L’annonce en question est une peinture à l’évidence du XVIIème siècle, sur laquelle une vierge se détourne de l’ange Gabriel pour enlacer un pilier au centre de la pièce.
L’anecdote s’inspire d’une fresque d’Ambrogio Lorenzetti, un artiste siennois du XIIIème, mais tout, dans la lumière ambiante, dans le regard des personnages, dans leurs gestes, les tons, le décor, la facture, tout trahit l’auteur de la toile : Johannes Vermeer lui-même. Et cette « Annonce » de Vermeer est proposée, un jour de 1940, au ministre du Reich Herman Goering. Pour posséder un tel chef d’œuvre, ce dernier est disposé à se dessaisir de trente toiles de ces peintres qu’il considère comme étant des dégénérés : Picasso, Modigliani, Soutine, et d’autres…
Oui mais tout ceci n’est qu’une supercherie : la toile dont il est question a été réalisée par un certain Van Megeren.

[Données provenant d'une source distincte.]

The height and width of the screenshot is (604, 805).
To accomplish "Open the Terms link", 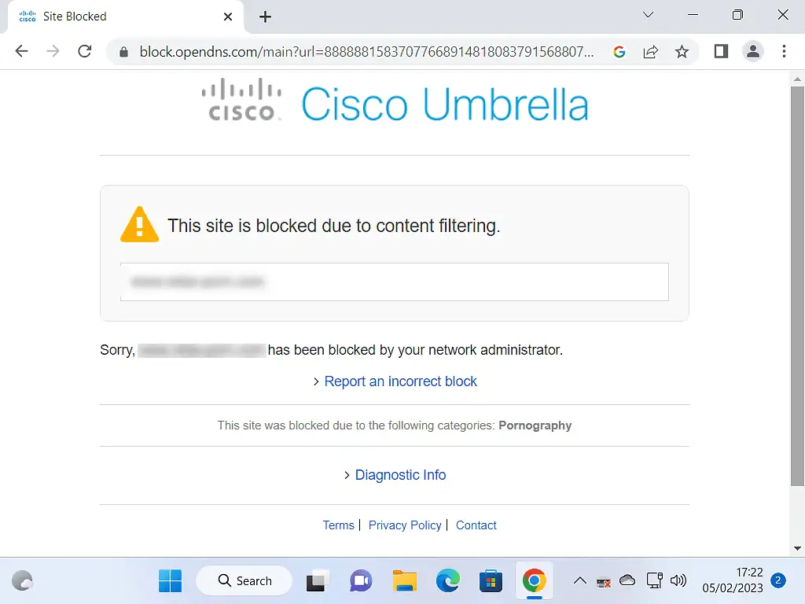I will (338, 525).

Cet homme est un génie : non content d’être un excellent faussaire, il ne recopie pas les œuvres des maîtres du passé, il en crée de nouvelles. Après avoir récupéré et gratté d’authentiques toiles anciennes, après avoir broyé des pigments qu’il mélange à de la résine synthétique, Van Megeren crée, de toutes pièces, des Vermeer.
L’opération est menée par un certain Werner Burckhardt qui atteste, en tant que spécialiste, de l’authenticité de l’œuvre. Avant la guerre, Werner Burckhardt enseignait la peinture à l’université. Seules les obligation de la conscription militaire l’ont mené à servir dans les rangs de l’armée allemande. Il est lieutenant de vaisseau à bord d’un U+boot mais Goering, prévenu de ses compétences, l’a fait venir à Paris pour l’aider à constituer sa collection de chefs-d’œuvre qu’il compte ensuite ramener en Allemagne.
Ni Werner Burckhardt, ni sa sœur Hildegarde ne sont nazis. Et pourtant, les circonstances vont les mener à servir Hitler : Werner en tant que lieutenant de vaisseau et Hildegarde en tant qu’espionne auprès du comte Galeazzo Ciano, le gendre de Mussolini.
Et pourtant, Werner n’a rien de commun avec les nazis. Lors de son séjour à Paris, il va tomber amoureux fou de Claire Wildenstein, fille d’un marchand d’art juif ; avec elle, il va s’efforcer de sauver des toiles condamnées à la destruction. Et sa propre épouse va s’avérer être juive. Werner fera partie de ceux qui tentèrent, en vain, d’éliminer Hitler par un attentat.
L’annonce faite à Goering est un texte d’une redoutable efficacité. Derrière son apparence de récit d’espionnage à la John Le Carré ou de suspense à la Stephen King, à travers son lot de rebondissements inattendus, de traitrises retorses ou de fidélités éprouvées, ce roman nous dresse le portrait de tous ceux qui, pris dans le grand maelstrom de la Seconde Guerre mondiale, ne furent ni des héros ni des vendus, ni de purs esprits ni de sinistres crapules, mais des êtres humains avec ce que cela implique de compromissions et d’espoirs.
Ce roman mêle les personnages réels — telle Rose Valland qui, assistante de conservation au Jeu de Paume, mena un admirable travail de compilation afin de pouvoir identifier les œuvres après la guerre —, et de personnages à la limite de la fiction — Hildegarde Burckhardt fut bien espionne durant la guerre.
Tous participent de ce tableau captivant du « temps des malheurs qui nous recouvrent comme un linge sombre ».
L’annonce faite à Goering : quand l’Histoire se lit comme un roman.
L’annonce faire à Goering, de Jean-Pierre Cabanes, aux éditions Albin Michel. 400 pages. 22,90€.